Actual RHEL Panic Log

The following panic was triggered on RHEL (kernel 6.12.0-211.26.1.el10_2.x86_64):
gfn mismatch under direct page 8a00 (expected 8b00, got 256e4)
WARNING: CPU: 6 PID: 974281 at arch/x86/kvm/mmu/mmu.c:689 kvm_mmu_page_set_translation.part.0+0xb7/0x130 [kvm]
CPU: 6 PID: 974281 Comm: qemu-kvm  6.12.0-211.26.1.el10_2.x86_64
kernel BUG at arch/x86/kvm/mmu/mmu.c:1091!
RIP: 0010:pte_list_remove.isra.0+0xd9/0xe0 [kvm]
CPU: 3 PID: 974278 Comm: qemu-kvm
The WARNING at mmu.c:689 is the WARN_ONCE at [6] (kvm_mmu_page_set_translation). The kernel BUG at mmu.c:1091 is the KVM_BUG_ON_DATA_CORRUPTION at [7] (pte_list_remove). Both fire on qemu-kvm threads (L0’s QEMU vCPU threads for L1), which confirms the panic originates entirely in L0’s in-kernel KVM, triggered by L1 guest actions.

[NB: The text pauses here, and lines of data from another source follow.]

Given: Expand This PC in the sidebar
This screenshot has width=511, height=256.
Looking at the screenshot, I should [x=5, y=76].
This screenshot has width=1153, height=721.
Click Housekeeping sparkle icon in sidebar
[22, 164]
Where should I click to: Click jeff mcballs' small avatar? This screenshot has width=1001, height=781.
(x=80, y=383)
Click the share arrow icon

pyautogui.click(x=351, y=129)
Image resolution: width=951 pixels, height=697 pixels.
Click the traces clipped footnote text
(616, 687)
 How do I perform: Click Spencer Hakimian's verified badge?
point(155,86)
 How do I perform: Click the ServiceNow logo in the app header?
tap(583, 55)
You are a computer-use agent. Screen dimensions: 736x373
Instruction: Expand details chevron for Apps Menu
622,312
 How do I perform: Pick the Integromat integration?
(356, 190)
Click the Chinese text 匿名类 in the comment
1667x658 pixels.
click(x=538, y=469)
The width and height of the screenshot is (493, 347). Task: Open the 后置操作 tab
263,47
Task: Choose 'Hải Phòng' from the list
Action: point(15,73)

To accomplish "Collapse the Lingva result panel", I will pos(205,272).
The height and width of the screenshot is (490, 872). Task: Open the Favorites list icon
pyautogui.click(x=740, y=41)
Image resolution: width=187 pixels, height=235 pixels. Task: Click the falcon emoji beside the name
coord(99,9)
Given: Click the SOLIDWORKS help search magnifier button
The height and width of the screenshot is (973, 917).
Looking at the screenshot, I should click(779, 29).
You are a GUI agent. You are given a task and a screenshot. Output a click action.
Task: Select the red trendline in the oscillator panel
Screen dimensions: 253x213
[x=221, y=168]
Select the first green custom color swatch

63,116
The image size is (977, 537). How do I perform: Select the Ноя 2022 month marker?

PoC Output on the Guest Side

From the module’s perspective inside L1, the final output before the host goes down is:
[*] poc step 4/4: race live -- host DoS triggering
...
kernel BUG at arch/x86/kvm/mmu/mmu.c (pte_list_remove)
Comm: qemu-kvm
The guest itself freezes when the host panics and stops servicing VM exits. The attacker’s L1 instance becomes unresponsive along with every other VM on the physical host.

Why No Victim Object Is Needed

Unlike the full RCE path (see Full Escape), the DoS path requires no cross-cache heap manipulation, no reclamation of the freed shadow page by a victim object, and no control over write values. The panic is triggered entirely by the rmap accounting invariant being broken: the shadow MMU’s own integrity check (KVM_BUG_ON_DATA_CORRUPTION) detects the corruption and calls BUG(). This makes the DoS path highly reliable — a single successful race window entry is sufficient.